I wasn’t familiar with the song Nicola performed in the previous chapter, so I looked it up and found this beautiful version by mezzo-soprano Sophie Macrae:
It’s so sad. No wonder people kept bursting into tears when they heard it. Anyway, on with the reading.
Chapter IX: Lost Hawk
Patrick and Nicola go chasing off after Regina the peregrine falcon, who was startled into flight by Tessa. Hours later, they track Regina down to where she’s settled on a church tower in a village the other side of the Crowlands. Patrick decides they have to stay there until sunrise, but it’s okay – they can spend the night with his cousin, the local vicar. First he goes off to phone his mother, who is in a panic because she thinks the children have disappeared because they’ve been on the cliffs again. This seems a perfectly reasonable fear to me, but Patrick is “distinctly injured” by her assumption that he’s done something thoughtless and dangerous.
Then he goes off to talk to his cousin, who turns out to be away, replaced by an unfamiliar locum vicar with “absolute hordes of strange children”, all being “dreadfully friendly”. Oh, the horror! Patrick runs away, pursued by a bemused Nicola:
“… here was Patrick still flushed with embarrassment, his hands still shaking as they held the reins. Suddenly Nicola remembered something he had said that very first morning: I can’t meet eight perfectly strange people before breakfast. And he never had been to Trennels, either. It came to Nicola that Patrick, more than anyone she had met so far, was genuinely and painfully shy.”
I would usually have deepest sympathies for a shy character, but Patrick isn’t just shy. He’s also got a massive superiority complex, is completely self-centred, and seems to have very little interest in understanding other people’s motivations or emotions. But I do think this scene demonstrates how empathetic Nicola is – that she feels for him, even though she has almost no fear of anything herself.
Nicola is also happy that she’ll get to sleep under the stars for once. Patrick sends her off to get milk from a farm (“You go. You look younger and more in need of milk.”), and they find a river to water the horses and have their own Famous-Five-style picnic supper on the grassy bank (but draw the line at whittling themselves toothbrushes out of twigs, as people do “in books”). Then they find a haystack to sleep in, which means actually burying themselves neck-deep in the hay. I like all these little details, including Bucket the dog looking “mildly surprised” when he’s told the hay is his kennel for the night. I did find myself thinking, “But … snakes! And spiders!” until I remembered this was tame English countryside, not the Australian bush, so there was unlikely to be any deadly wildlife lurking about.

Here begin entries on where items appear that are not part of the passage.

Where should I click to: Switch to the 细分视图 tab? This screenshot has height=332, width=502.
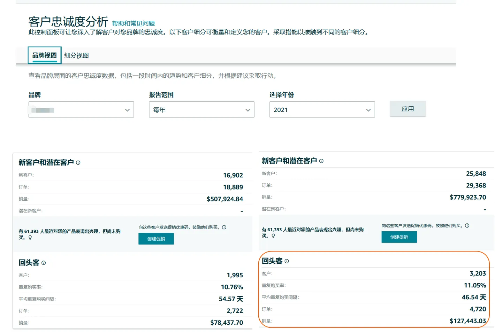76,55
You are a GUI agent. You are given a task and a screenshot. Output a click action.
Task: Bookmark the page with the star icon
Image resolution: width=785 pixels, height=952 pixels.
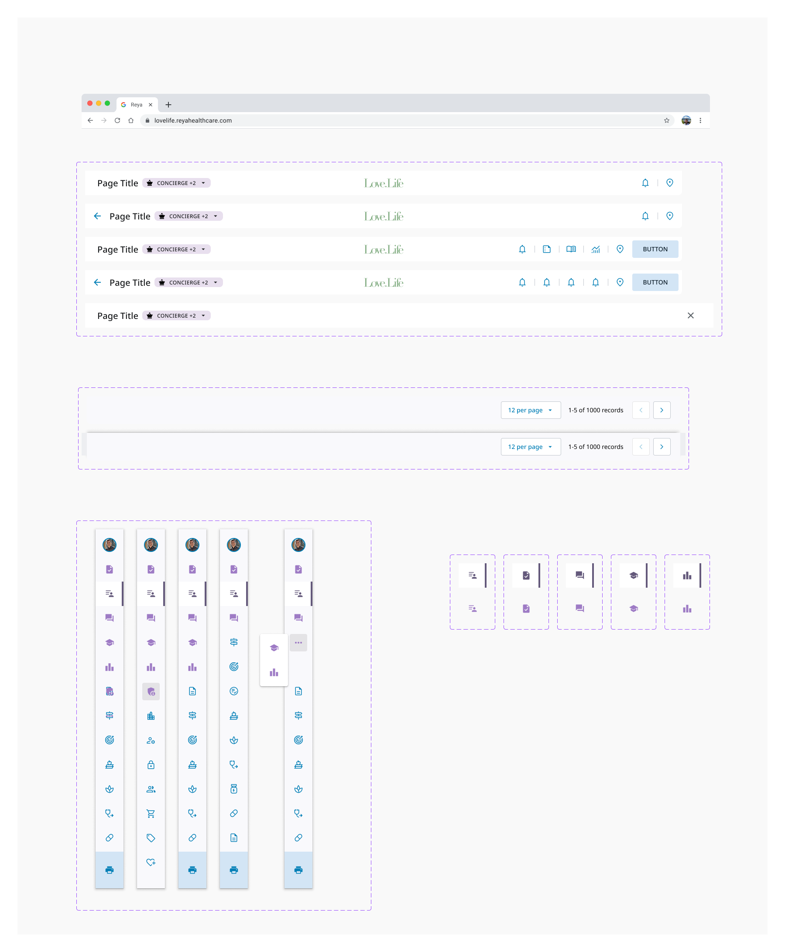click(667, 120)
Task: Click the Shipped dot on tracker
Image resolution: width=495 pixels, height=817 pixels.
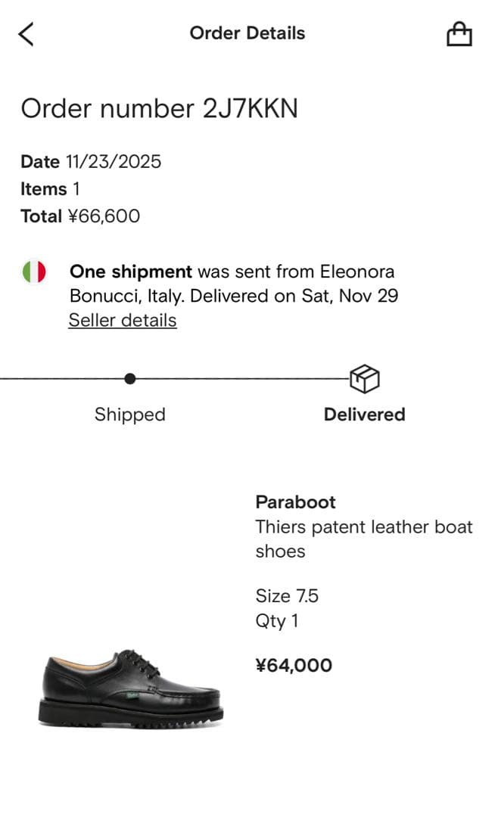Action: pyautogui.click(x=130, y=378)
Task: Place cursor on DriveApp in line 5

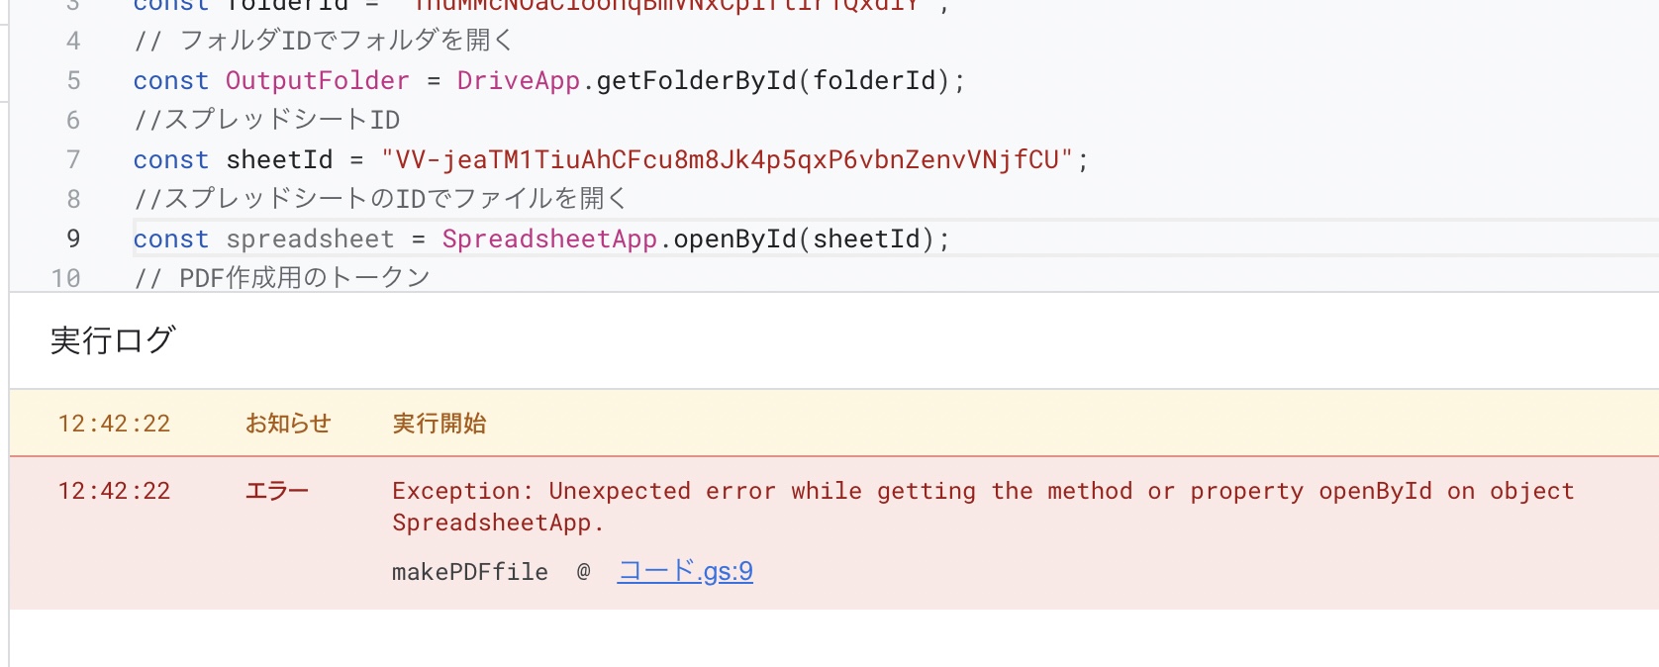Action: pos(518,80)
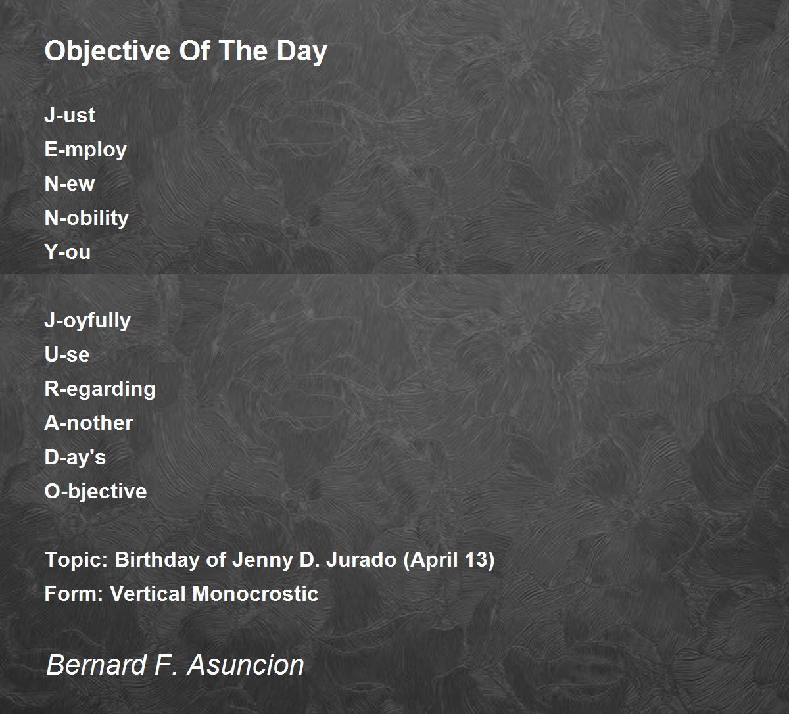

Patrick and Nicola also have a philosophical chat about death. Patrick discusses what he wants to do with his life, “provided one really got one’s three-score-and-ten” and Nicola, remembering Jon, says, “I suppose one ought to do all the things one most wants to first, just in case.”
Patrick also reveals that an invisible ghost walks up and down the corridor outside his bedroom, and that one night he went out to meet it:
“ … then it – got awfully cold suddenly. I’ve always thought it must have walked through me, but it may just have been me being petrified […] But – well, I’ve never told anyone this before, because I don’t really believe it myself. But the next day I fell off Leeper’s Bluff.”
Spooky! (Except possibly he talked himself into a state of anxiety before and after the ‘ghost’ encounter, which meant his sleep was disturbed, and it made him so distracted and fatigued that he fell off the cliff the next day. Which is how you’d interpret this episode, if you were a boring rationalist like me.)
The next morning, Regina flies off and Patrick seems calm and resigned about it, to Nicola’s surprise. He admits that it was “madly stupid” to expect anyone to keep Regina at school, and that he’d only chased after her yesterday because “you know how one goes on with a thing, until you’ve simply got to stop because it isn’t there any more.” But luckily, they find her caught in an old wartime camouflage net, so they’re able to remove her bells and jesses and then off she flies, completely free, not even recognising Patrick any more.
Now there’s only sweet little Sprog left in the hawk-house. Nicola wants to keep him, but Patrick is adamant – Sprog must learn how to hunt properly and then he’ll be set free, too.